# Californian New Zealand cross.



## jas (Sep 8, 2010)

I've had New Zealand's for some time now. Their awesome rabbits, but I have been wanting to cross them with a Californian to see what all the fuss is about. I finally got my hands on a beautiful Californian doe. Shes huge and super sweet! 
I breed her to my New Zealand buck last night. I'm going to keep my fingers crossed that she will produce nice sized litters.

If anyone has any experience with crossing CA and NZ please let me know what you think about it. Are you getting larger kits, litters, are you having any problems?
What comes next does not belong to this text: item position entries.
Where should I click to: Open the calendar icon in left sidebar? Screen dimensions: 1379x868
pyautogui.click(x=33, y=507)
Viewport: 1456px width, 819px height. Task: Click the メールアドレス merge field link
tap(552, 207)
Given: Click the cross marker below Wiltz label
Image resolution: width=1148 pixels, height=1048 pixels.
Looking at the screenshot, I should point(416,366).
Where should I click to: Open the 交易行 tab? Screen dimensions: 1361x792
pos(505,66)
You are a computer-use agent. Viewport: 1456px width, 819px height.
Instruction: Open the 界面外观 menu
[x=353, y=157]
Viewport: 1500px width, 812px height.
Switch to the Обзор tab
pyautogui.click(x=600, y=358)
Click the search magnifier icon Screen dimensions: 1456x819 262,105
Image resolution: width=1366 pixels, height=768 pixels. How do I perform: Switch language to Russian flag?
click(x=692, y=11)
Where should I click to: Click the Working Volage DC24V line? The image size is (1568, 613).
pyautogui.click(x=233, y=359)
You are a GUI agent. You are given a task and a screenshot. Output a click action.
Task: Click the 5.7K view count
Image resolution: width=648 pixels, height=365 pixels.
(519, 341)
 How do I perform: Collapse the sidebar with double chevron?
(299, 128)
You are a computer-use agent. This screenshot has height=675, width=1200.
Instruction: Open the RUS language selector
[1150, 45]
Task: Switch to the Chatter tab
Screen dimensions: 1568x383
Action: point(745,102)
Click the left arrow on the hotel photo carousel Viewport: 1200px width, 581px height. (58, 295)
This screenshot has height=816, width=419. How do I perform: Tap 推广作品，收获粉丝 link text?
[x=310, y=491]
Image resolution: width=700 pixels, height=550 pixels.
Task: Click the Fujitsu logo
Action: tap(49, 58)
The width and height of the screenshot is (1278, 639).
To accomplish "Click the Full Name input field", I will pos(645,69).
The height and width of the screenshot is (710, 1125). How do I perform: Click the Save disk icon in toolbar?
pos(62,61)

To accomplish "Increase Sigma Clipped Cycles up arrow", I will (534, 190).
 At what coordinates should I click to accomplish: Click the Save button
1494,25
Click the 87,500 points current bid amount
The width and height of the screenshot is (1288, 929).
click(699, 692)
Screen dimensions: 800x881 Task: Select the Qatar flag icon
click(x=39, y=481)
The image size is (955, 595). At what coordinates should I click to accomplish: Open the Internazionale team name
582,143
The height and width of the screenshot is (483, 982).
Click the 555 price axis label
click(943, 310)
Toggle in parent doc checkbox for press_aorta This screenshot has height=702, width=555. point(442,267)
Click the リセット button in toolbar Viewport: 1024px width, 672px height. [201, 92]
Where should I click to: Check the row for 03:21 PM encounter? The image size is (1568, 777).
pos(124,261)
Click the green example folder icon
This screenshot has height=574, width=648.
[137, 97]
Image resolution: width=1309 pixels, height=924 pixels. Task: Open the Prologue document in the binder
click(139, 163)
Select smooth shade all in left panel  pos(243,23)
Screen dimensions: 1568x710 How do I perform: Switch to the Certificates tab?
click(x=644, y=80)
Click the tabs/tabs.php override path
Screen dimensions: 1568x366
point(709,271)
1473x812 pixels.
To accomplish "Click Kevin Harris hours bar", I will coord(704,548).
I just looking for "pros" and "cons".


----------



## dbunni (Sep 9, 2010)

Many breeders on both sides do this.  The two breeders work as a team.  Babies born who look like the NZ go into that barn, Cali marked kids go to that barn ... Everybody else is invited to lunch!


----------



## rabbitlady4433 (Sep 9, 2010)

I am kinda in the same boat you are.  Though I just recently started the rabbit gig.  I have a NZW doe and a Cali Buck.  There are just of age to breed, which will be happening this weekend, soooooo excited to see the outcome.  I was wanting to get into the meat variety and this is what a local advised me to get (and much research too).  Hoping for the best for the both of us!


----------



## jas (Sep 9, 2010)

dbunni said:
			
		

> Many breeders on both sides do this.  The two breeders work as a team.  Babies born who look like the NZ go into that barn, Cali marked kids go to that barn ... Everybody else is invited to lunch!


I'm not sure I understand what you mean.


----------



## dbunni (Sep 9, 2010)

Many meat/show people work in teams.  One breeds Calis, one NZs.  They often cross breed to increase a quality in the program they are working on.  Of the offspring, the Calif marked kits go into the Calif program, the NZ go into the NZ program.  The ones that just don't make the grade ... go to dinner.  The Calif and NZ breeds are so similar this is easily possible.  Hope this answers your question/confusion.


----------



## jas (Sep 10, 2010)

Thanks for clearing that up for me.


----------